Conference Blogging
Ratliff on Coltrane

Conference Marathon

I see that Clare has put the Conference Call 2007 blog to bed.  As I've said here previously, I consider it to be the very model of what one can do with a conference blog and I think I'm even more impressed with what she did after the meeting than prior to it or during.  For over a month after the close of the meeting, she continued to post regularly, with well thought out summaries, full of links, to many of the sessions and events from the meeting.   Not only was it an excellent way to provide content to those who hadn't been able to attend, it was a great review for those of us who were there and wanted to go back and revisit sessions we'd attended or check sessions we'd missed.   

I wish that there was something similar for the conferences I've been to over the past couple of weeks.  It was a fluke of the calendar that put the annual Southern Chapter meeting in Charleston the week after the Charleston Conference, which was immediately after the AAMC/AAHSL meeting in DC, but the result was that we spent a full two weeks on the road.  Over the years I've learned that the maximum amount of time that I can comfortably be away from home seems to be twelve nights.  This has been remarkably consistent, whether I've been off on one of my long solo driving trips, or taking an extended business/vacation trip overseas.  I love traveling and I do just fine for the first dozen days, but I wake up after that twelfth night and I just want to be home!  This trip was fourteen nights so I was gritting my teeth getting through the last two days.

This was so even though the content of the Southern Chapter meeting was excellent and of course I was hanging out with friends and colleagues that I've known for many years.  And if one must be stranded somewhere for an extended stretch, one can hardly complain about Charleston being the place. 
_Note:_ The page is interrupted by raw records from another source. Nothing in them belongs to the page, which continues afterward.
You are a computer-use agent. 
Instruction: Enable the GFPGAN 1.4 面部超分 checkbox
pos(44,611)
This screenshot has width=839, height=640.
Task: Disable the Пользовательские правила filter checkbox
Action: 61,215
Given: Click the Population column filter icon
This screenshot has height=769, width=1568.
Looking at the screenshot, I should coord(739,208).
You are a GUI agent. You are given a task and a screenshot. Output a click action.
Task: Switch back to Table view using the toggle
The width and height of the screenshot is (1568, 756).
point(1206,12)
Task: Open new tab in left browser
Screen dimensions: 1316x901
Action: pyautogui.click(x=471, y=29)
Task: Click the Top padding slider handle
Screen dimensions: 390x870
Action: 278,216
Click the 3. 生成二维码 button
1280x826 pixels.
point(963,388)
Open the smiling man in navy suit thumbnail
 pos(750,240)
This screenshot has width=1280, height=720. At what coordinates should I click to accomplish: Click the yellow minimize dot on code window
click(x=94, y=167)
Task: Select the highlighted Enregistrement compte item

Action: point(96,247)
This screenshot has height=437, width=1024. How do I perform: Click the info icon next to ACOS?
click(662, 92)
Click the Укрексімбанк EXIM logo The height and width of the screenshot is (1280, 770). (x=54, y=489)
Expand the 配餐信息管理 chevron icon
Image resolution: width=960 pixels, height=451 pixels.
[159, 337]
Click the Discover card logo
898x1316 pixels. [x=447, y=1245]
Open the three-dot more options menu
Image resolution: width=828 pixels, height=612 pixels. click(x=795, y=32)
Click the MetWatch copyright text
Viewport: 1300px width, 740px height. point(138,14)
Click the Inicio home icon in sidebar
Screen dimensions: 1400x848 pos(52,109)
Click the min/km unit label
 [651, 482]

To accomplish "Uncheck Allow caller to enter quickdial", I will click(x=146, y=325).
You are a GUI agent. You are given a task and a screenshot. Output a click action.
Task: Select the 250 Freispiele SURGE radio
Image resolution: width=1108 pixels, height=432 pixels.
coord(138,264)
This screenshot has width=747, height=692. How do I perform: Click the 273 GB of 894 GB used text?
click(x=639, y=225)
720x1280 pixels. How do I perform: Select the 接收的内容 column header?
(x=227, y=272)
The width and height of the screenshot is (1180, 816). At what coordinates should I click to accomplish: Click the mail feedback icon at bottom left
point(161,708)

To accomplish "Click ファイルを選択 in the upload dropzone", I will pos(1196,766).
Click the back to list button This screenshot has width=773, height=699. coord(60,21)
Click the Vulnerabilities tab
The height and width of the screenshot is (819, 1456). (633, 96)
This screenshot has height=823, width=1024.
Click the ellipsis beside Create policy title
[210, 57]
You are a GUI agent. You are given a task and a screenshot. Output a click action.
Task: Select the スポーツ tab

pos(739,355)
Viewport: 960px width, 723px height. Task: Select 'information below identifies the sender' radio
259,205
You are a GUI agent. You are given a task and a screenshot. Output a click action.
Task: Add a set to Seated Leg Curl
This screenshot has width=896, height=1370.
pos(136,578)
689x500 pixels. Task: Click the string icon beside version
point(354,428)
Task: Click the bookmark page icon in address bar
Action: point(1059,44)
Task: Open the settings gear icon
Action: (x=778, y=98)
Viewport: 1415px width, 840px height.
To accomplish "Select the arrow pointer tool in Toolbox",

I had to pace myself a bit differently on this trip than I usually do when going off to a conference, making sure that I got out for regular walks, making sure to pay better attention to how much sleep I was getting, squeezing in some extra time every day to keep up with email so that I didn't have a pile of stuff to plow through when I got home.  I was still pretty exhausted at the end of it, but when I got back into the office on Monday, I didn't feel terribly disconnected and it didn't take me too long to get back into the swing of things.

I did a better job than I usually do of writing up daily notes.    Maybe it was just luck, but I seem to have attended fewer dud sessions at these three conferences than is my norm, and I got quite a few recommendations for books I want to check out or other resources that I want to follow up on.

In general, I sensed a greater degree of optimism overall among my colleagues.  Maybe it was just luck -- as I mentioned to a number of people, the Charleston Conference is so over-scheduled with concurrent sessions that it would be possible for two people to have extremely different experiences depending on what they chose to go to -- but there seemed to me to be less gnashing of teeth and worrying about the imminent disappearance of libraries and more excitement about the potentials for exciting services and programs than I've seen at conferences in the past few years.  It'd be great if there really has been a bit of tide turning and we can start following the dictum on the benchmarking project buttons that were being handed out in Charleston -- "Quit whining!  Just do it!"